ACTIONS DEMANDÉES
1. Dans l'extrait sur les poèmes de Marot, pourquoi la pièce « le Oui et le Nenni » y figure-t-elle ? Répondez en une à trois phrases.
2. Prolongez l'extrait sur les poèmes de Marot en partant de sa dernière phrase.

SECTION TEXTE
—————

Puisque de vous je n'ai autre visage,

Je m'en vais rendre hermite en un désert,
Pour prier Dieu, si un autre vous sert,
Qu'ainsi que moi, cn votre honneur soit sage.

Adieu amour, adieu gentil corsage.
Adieu ce teint, adieu ces fiians yeux.
Je n'ai pas eu de vous grand avantage;
Un moins aimant aura peut-être mieux.

Que de sentiment dans ce dernier vers! On a depuis employé souvent la même pensée; mais jamais elle n'a été mieux exprimée.

On a tant de fois cité la petite piece intitulée le Oui et le Nenni, qu'on me reprocherait, avec raison, de l'omettre ici.

Un doux nenni avec un doux sourire

Est tant honnête! il vous le faut apprendre.
Quand est d'oui, si veniez à le dire,
D'avoir trop dit je voudrais vous reprendre.
Non que je sois ennuyé d'entreprendre
D'avoir le fruit dont le desir me point;
Mais je voudrais qu'en me le laissant prendre,
Vous me disiez, non, vous ne l'aurez point.

Nos agréables rimeurs, qui se sont plaints si souvent au public de trouver des maîtresses trop faciles, n'ont fait que commenter et paraphraser ces vers de Marot, et ne les ont sûrement pas égalés. On a de même imité et retourné de cent manieres l'idée ingénieuse de ce madrigal, qui n'est pas moins joli que le précédent.

—————

SECTION DONNÉES
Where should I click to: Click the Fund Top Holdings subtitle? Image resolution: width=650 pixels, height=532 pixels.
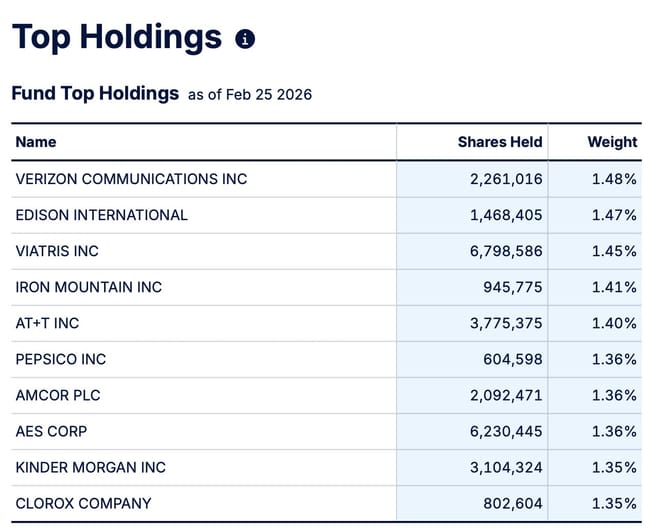(x=95, y=93)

—————

RÉSULTATS PAR CONSIGNE
1. Elle figure dans l'extrait parce qu'on l'a citée tant de fois qu'on reprocherait, avec raison, de l'omettre.

2.
Amour trouva celle qui m'est amere,

(Et j'y étais j'en sais bien mieux le conte)

Bon jour, dit-il, bon jour, Vénus ma mere;
Puis tout à coup il voit qu'il se mécompte,
Dont la couleur au visage lui monte,
D'avoir failli, honteux, Dieu sait combien!
Non, non, Amour, lui dis-je,' n'ayez honte ;
Plus clairvoyans que vous s'y trompent bien.

En voici un autre où il y a moins d'esprit, mais beaucoup de sensibilité, et l'un vaut bien l'autre.

Un jour la dame en qui si fort je pense,
Me dit un mot de moi tant estimé,
Que je ne peux en faire récompense,
Fors de l'avoir en mon cœur imprimé :
Me dit avec un ris accoutumé:

« Je crois qu'il faut qu'à t'aimer je parvienne.
Je lui réponds: « N'ai garde qu'il m'advienne
» Un si grand bien, et si j'ose affirmer
» Que je devrais craindre que cela ne vienne,
» Car j'aime trop quand on me veut aimer. »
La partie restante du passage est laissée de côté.